- **Your goal**: Line by line, reproduce the records exactly.

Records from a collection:
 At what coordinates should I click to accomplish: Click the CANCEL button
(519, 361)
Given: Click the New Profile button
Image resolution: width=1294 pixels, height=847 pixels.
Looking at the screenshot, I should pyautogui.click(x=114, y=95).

- **Written answer**:
 At what coordinates should I click to accomplish: Click the CANCEL button
(519, 361)
Given: Click the New Profile button
Image resolution: width=1294 pixels, height=847 pixels.
Looking at the screenshot, I should pyautogui.click(x=114, y=95).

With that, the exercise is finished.